El Constitucional dio la razón a la banca en 2005 sobre el pago del impuesto de hipotecas

El presidente del Consejo General del Poder Judicial y del Tribunal Supremo, Carlos Lesmes./EP
El presidente del Consejo General del Poder Judicial y del Tribunal Supremo, Carlos Lesmes. / EP

El Pleno consideró por unanimidad que no se habían vulnerado derechos de una empresa particular que pidió la devolución del gravamen

Mateo Balín
MATEO BALÍNMadrid

El Tribunal Constitucional amparó en 2005 la legislación que obligaba al cliente a pagar el tributo sobre la adquisición de una hipoteca. El Pleno de la corte de garantías, por unanimidad de sus 12 miembros, avaló el artículo 68 del reglamento sobre Transmisiones Patrimoniales y Actos Jurídicos Documentados, aprobado en 1995, en un auto en respuesta a las dudas sobre la legalidad presentadas por el Tribunal Superior de Justicia de Cataluña (TSJC).

La resolución inadmitió a trámite la cuestión de inconstitucionalidad porque no se vulneraban los principios de capacidad económica, a una vivienda digna y de igualdad planteados por la parte recurrente.

El tribunal de la Sección Primera de la Sala de lo Contencioso-Administrativo del TSJC puso en duda que fuera «sujeto pasivo el adquirente del bien o derecho y, en su defecto, las personas que insten o soliciten los documentos notariales, o aquellos en cuyo interés se expidan». Es decir, que estuviera obligado al pago del impuesto a título de contribuyente.

El Pleno del Constitucional rechazó esta premisa porque la capacidad de endeudarse es una manifestación de «riqueza potencial» y, por tanto, de capacidad económica susceptible de gravamen, pues sólo quien tiene capacidad de pago, esto es, quien tiene aptitud para generar riqueza con la que hacer frente a la amortización de un préstamo o de una deuda, puede convertirse en titular del mismo.

De la misma manera, señaló la resolución, quien ofrece como garantía del préstamo un bien «pone de manifiesto, no ya una riqueza potencial concretada en su aptitud para hacer frente al pago de la deuda, sino una riqueza real equivalente al valor del bien que ofrece como garantía del pago de la deuda».

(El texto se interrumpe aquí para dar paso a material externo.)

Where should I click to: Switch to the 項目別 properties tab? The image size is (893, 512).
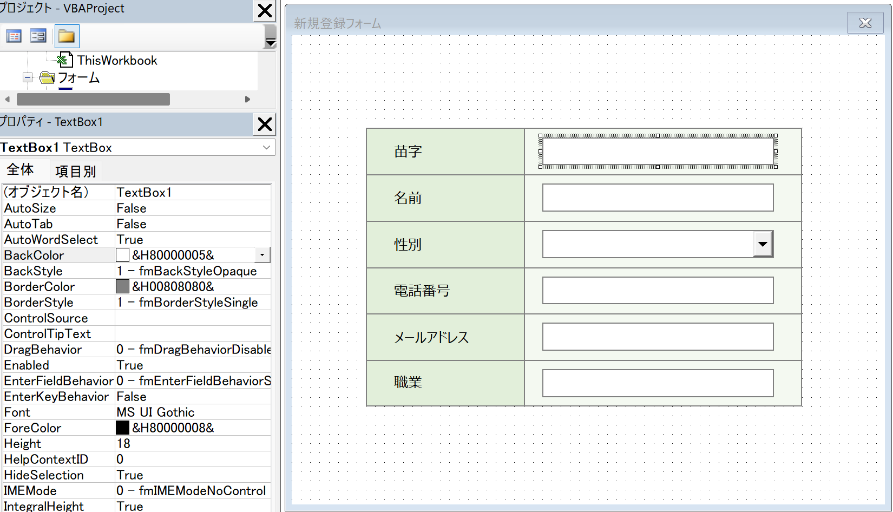coord(75,170)
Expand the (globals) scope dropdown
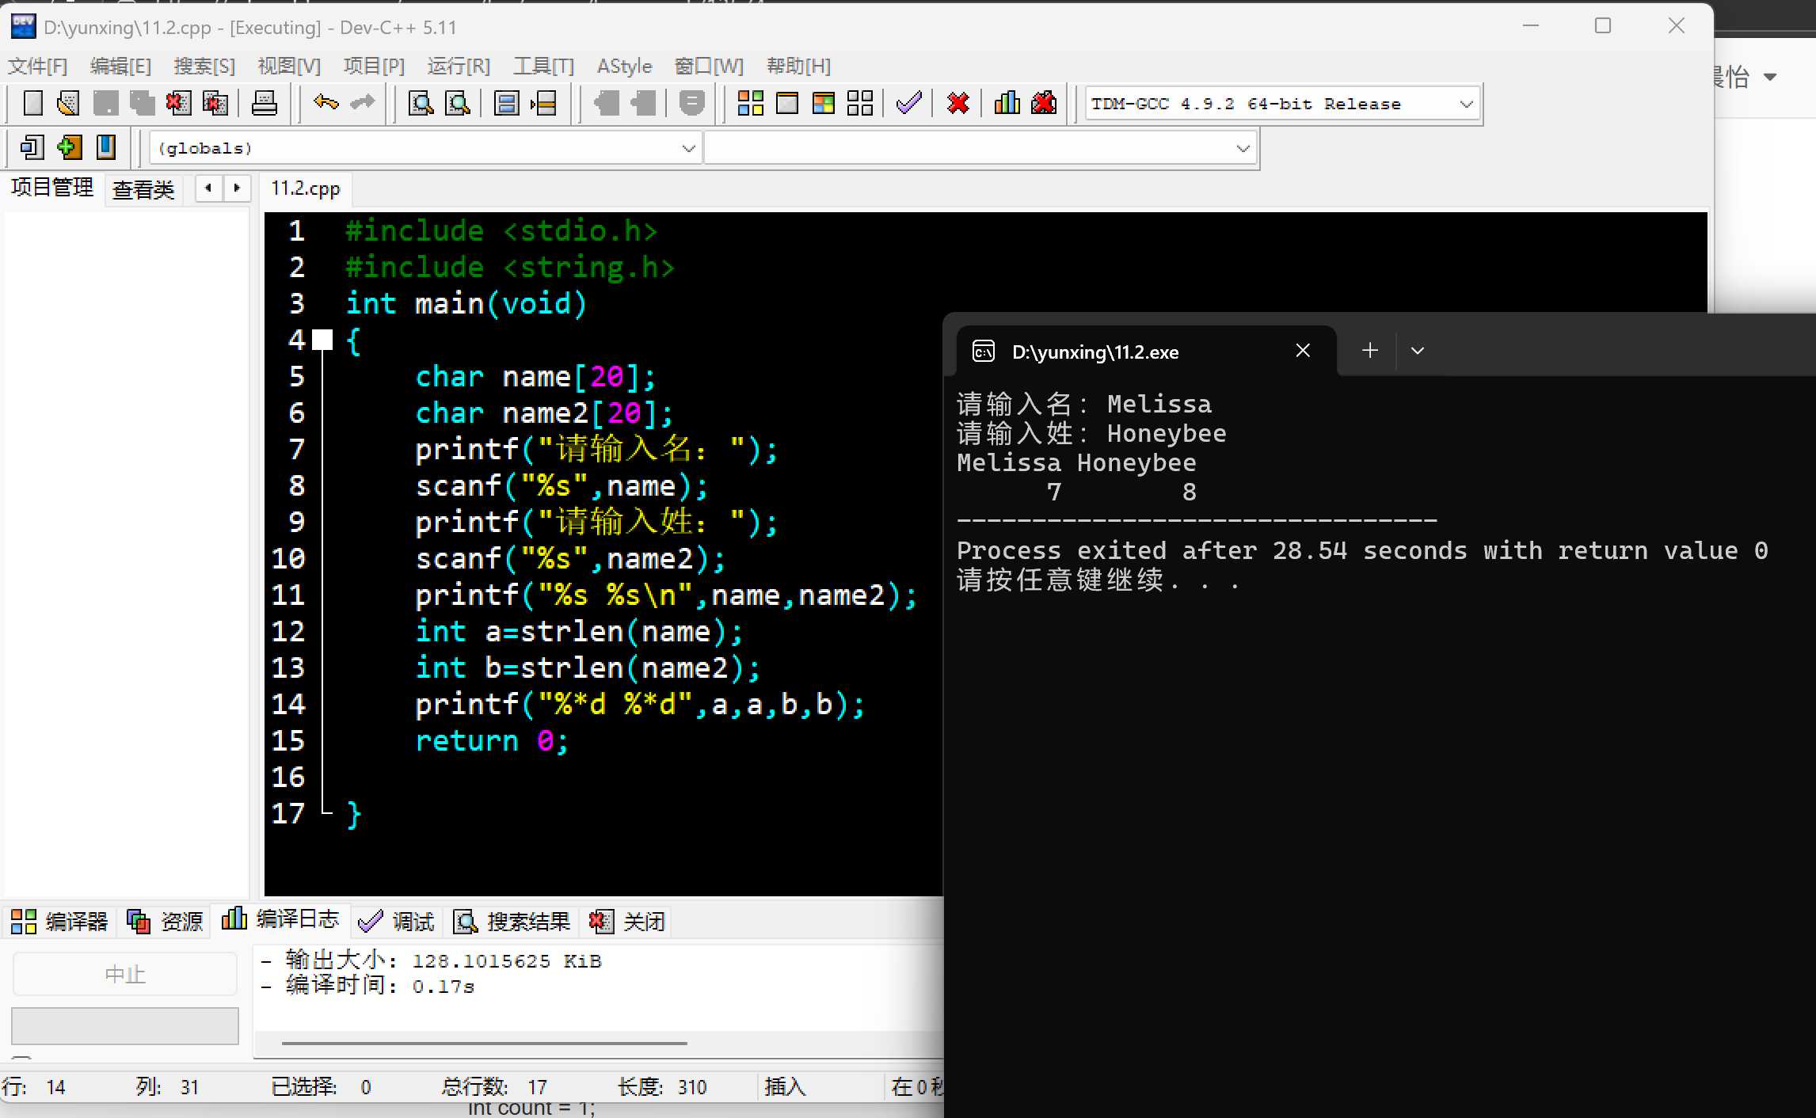The image size is (1816, 1118). pos(688,148)
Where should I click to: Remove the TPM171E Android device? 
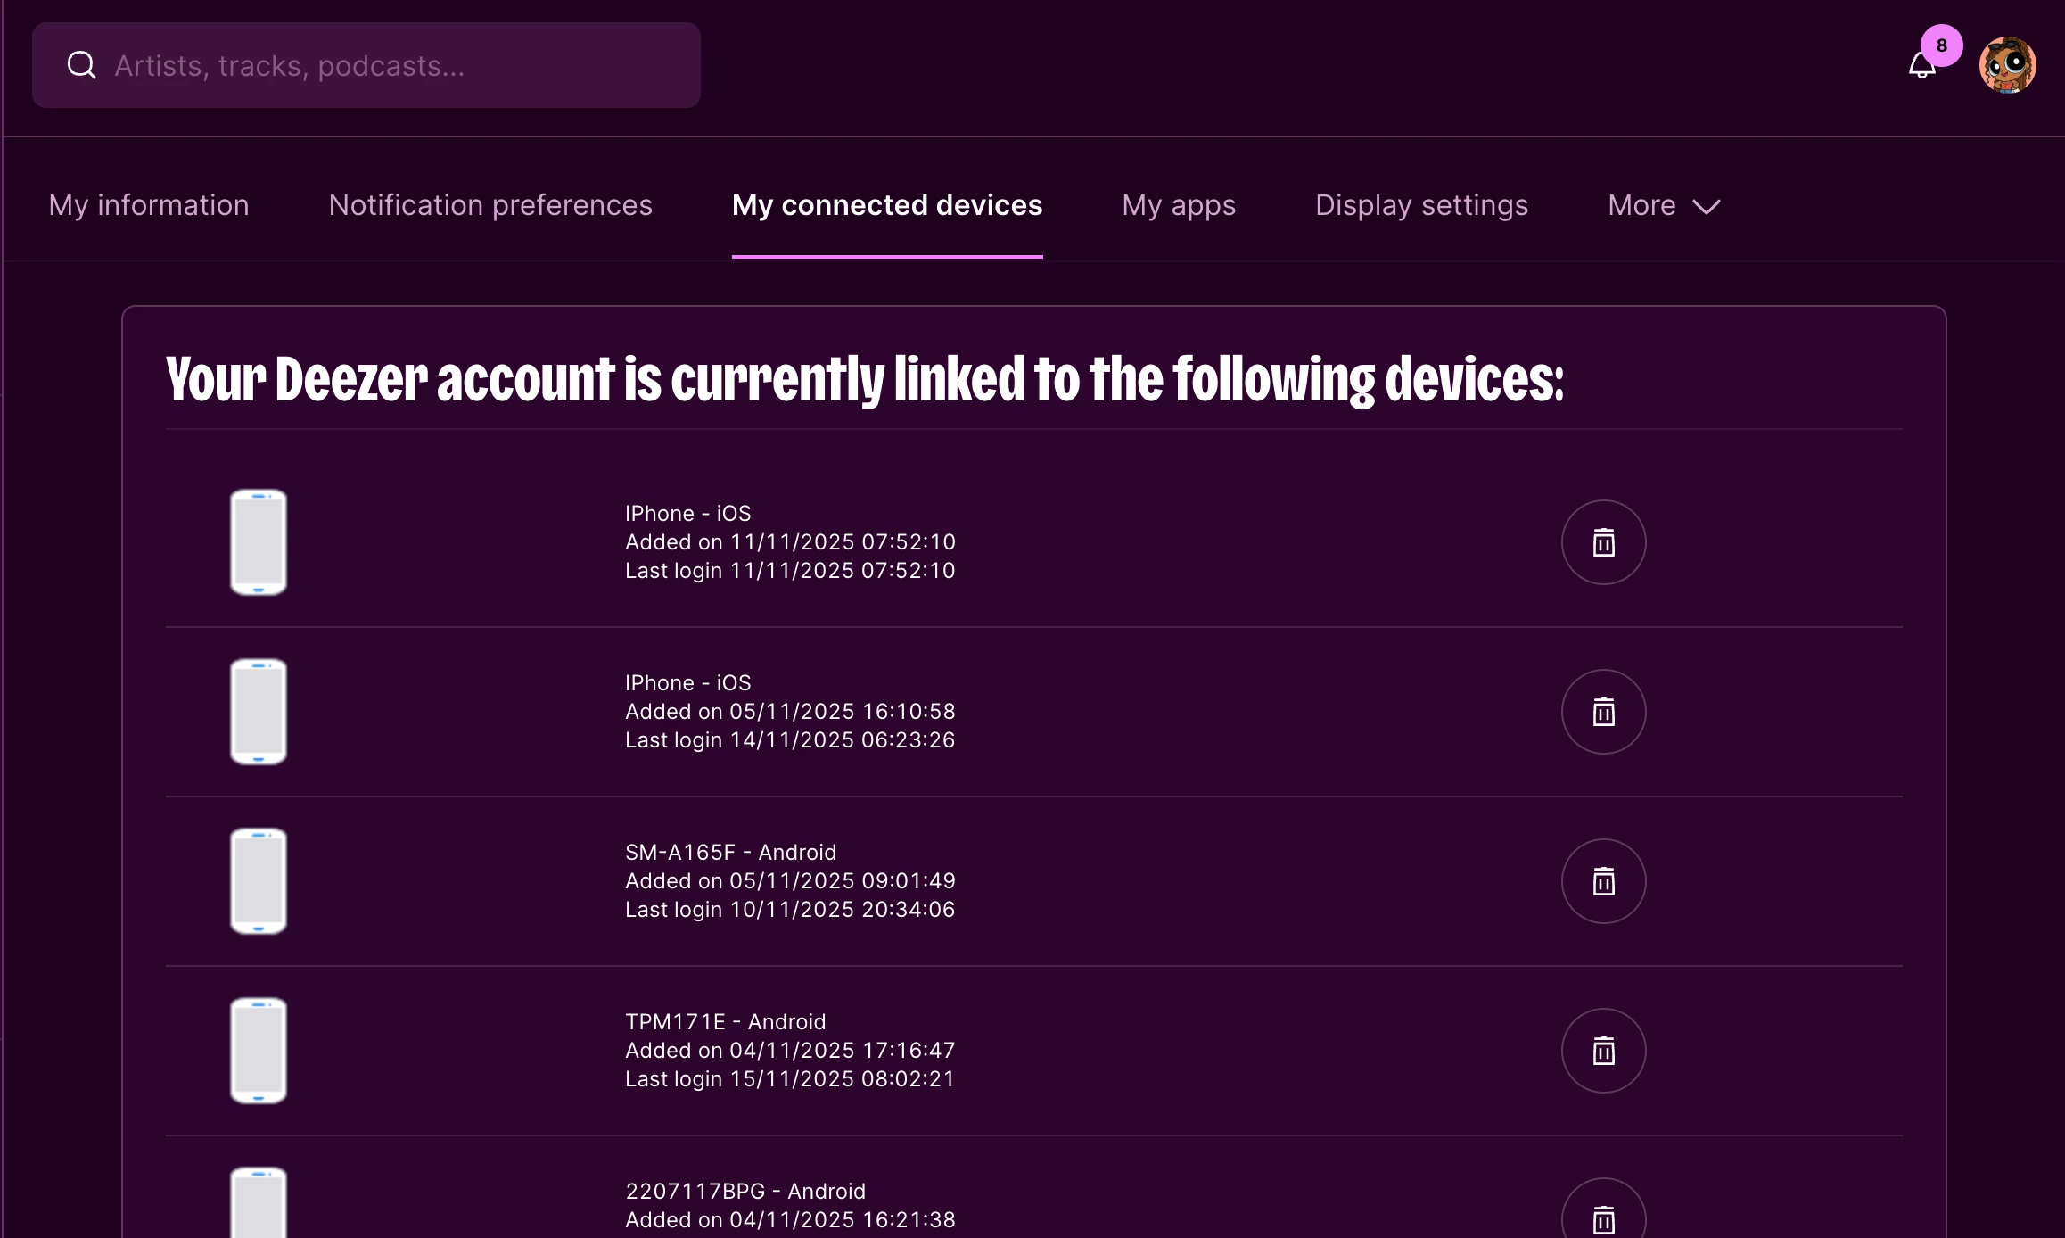click(1603, 1051)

En segundo lugar, el Pleno alegó que es necesario subrayar que no puede confundirse el gravamen del negocio jurídico -la contratación del préstamo o la constitución de una garantía real, o ambos a la par-, que no constituye el objeto de la presente cuestión de inconstitucionalidad, con el gravamen de la escritura pública que protocoliza el negocio jurídico realizado, que es el único objeto de la cuestión.

Política legislativa

Finalmente, el Constitucional explicó que es una opción de política legislativa válida desde el punto de vista constitucional que el sujeto pasivo de la modalidad de actos jurídicos documentados lo sea el mismo que se erige como sujeto pasivo del negocio jurídico principal (en el impuesto sobre el valor añadido o en el impuesto sobre transmisiones patrimoniales y actos jurídicos documentados), tanto cuando se trata de préstamos con constitución de garantías como cuando se trata de constitución de garantías en aseguramiento de una deuda previamente contraída. La razón, dijeron, es que en ambos supuestos se configura como obligado tributario de aquella modalidad impositiva a la persona que se beneficia del negocio jurídico principal.

Se reanuda el pleno

El asunto particular se refiere a la entidad mercantil Coll Fava Parc SL, que firmó dos préstamos en enero de 1995 con la Caixa d'Estalvis de Catalunya para la adquisición de fincas por valor de 19,8 millones de euros, cuya la base imponible fue de 3,3 millones. Las cuotas tributarias sobre los Actos Jurídicos Documentados fue de 99.000 euros al aplicar el 0,5% del total del gasto.

La decisión del Constitucional quedó en entredicho diez años después. La Sala de lo Civil del Supremo resolvió en 2015 que en los litigios entre clientes y bancos es la entidad financiera la que tiene que pagar el impuesto de la hipoteca por ser «la principal interesada en la inscripción de la garantía hipotecaria». El asunto fue abocado a pleno y el 28 de febrero se resolvió que el pago seguía siendo del cliente. Sin embargo, la intervención de un tribunal de la Sala de lo Contencioso del Supremo en octubre pasado hizo saltar por los aires esta interpretación, que fue llevada al pleno que se está celebrando este lunes y que, tras hacer un parón hasta las 16:30, se ha reanudado.